• [What the task requires] Copy out every line of the rows below, requests included, but offset each coordinate in the answers by 127. Leave the pictures out of your answer.

• [Items]
+--

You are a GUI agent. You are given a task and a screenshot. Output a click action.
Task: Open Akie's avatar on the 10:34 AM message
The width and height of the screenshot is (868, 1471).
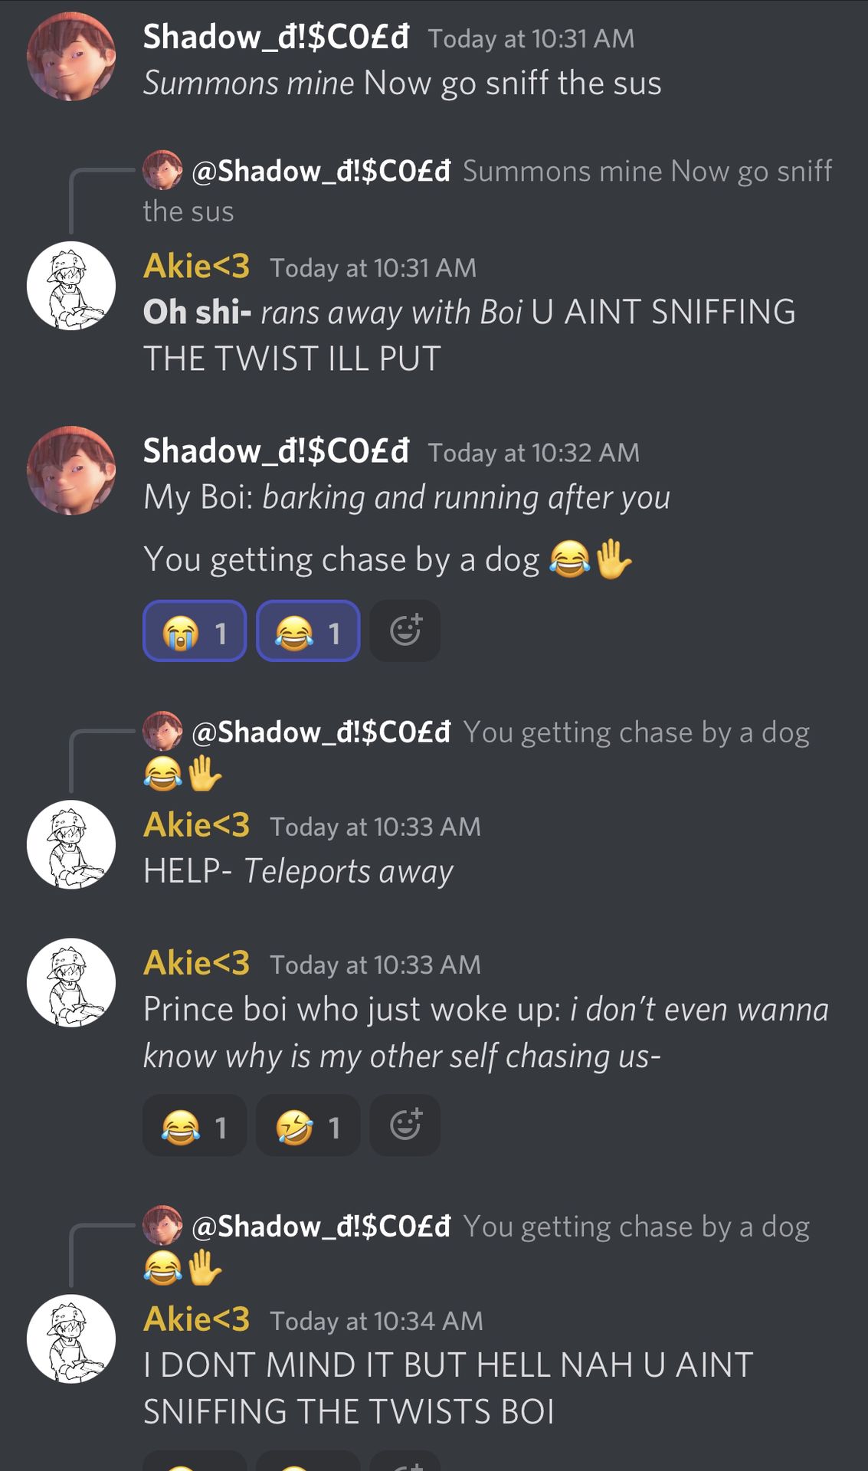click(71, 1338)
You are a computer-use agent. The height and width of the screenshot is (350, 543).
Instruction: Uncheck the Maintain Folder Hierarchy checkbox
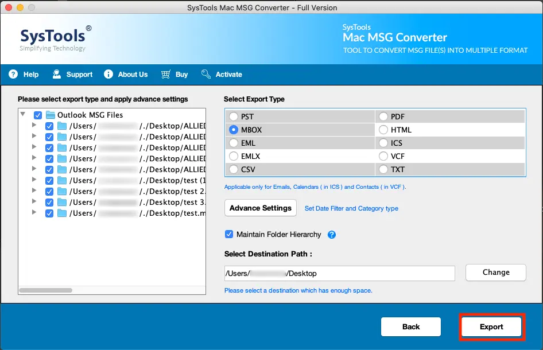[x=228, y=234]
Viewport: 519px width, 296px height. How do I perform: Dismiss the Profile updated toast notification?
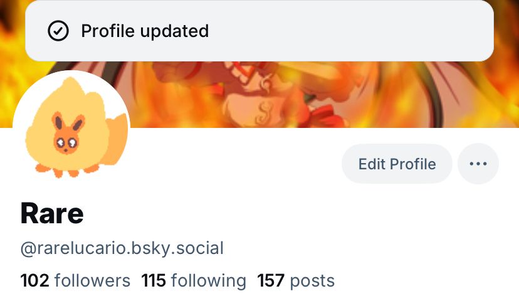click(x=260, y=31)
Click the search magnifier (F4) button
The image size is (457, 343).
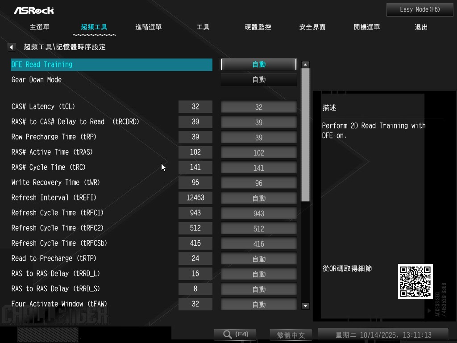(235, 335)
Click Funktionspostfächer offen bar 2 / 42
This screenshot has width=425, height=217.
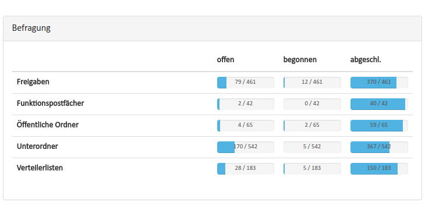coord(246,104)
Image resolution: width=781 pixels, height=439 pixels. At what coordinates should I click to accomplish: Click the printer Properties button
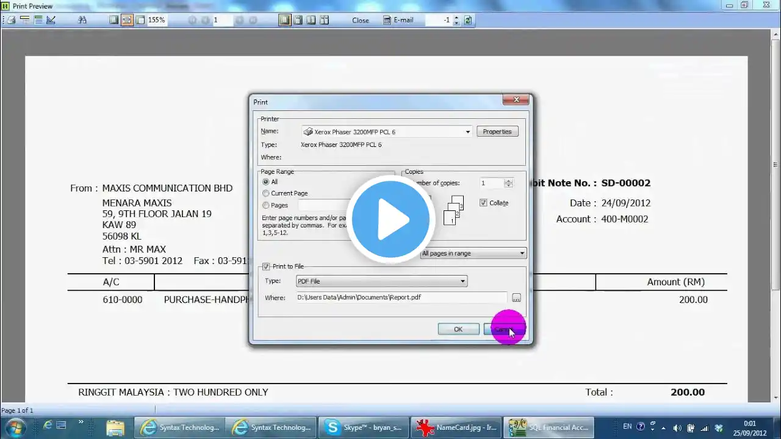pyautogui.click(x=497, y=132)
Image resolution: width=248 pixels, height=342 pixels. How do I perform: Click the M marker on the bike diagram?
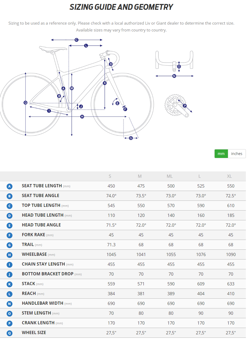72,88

+--

• [Answer to the exercise]
You are a GUI agent. You are given a task and a screenshot. Output a click action.
Task: Open Akie's avatar on the 10:34 AM message
The width and height of the screenshot is (868, 1471).
click(198, 1465)
You are a computer-use agent. The height and width of the screenshot is (350, 543).
Instruction: Uncheck the Maintain Folder Hierarchy checkbox
[x=355, y=361]
Viewport: 519px width, 296px height. How do I perform: Dismiss the Profile updated toast notification?
click(x=387, y=158)
Click the search magnifier (F4) button
The image size is (457, 343).
(362, 462)
Click Funktionspostfächer offen bar 2 / 42
This screenshot has width=425, height=217.
coord(373,231)
Image resolution: width=781 pixels, height=439 pixels. At what coordinates should I click to accomplish: Click the printer Properties button
pyautogui.click(x=624, y=259)
Image resolution: width=248 pixels, height=342 pixels. How do I perform: Click the M marker on the bike diagram?
199,215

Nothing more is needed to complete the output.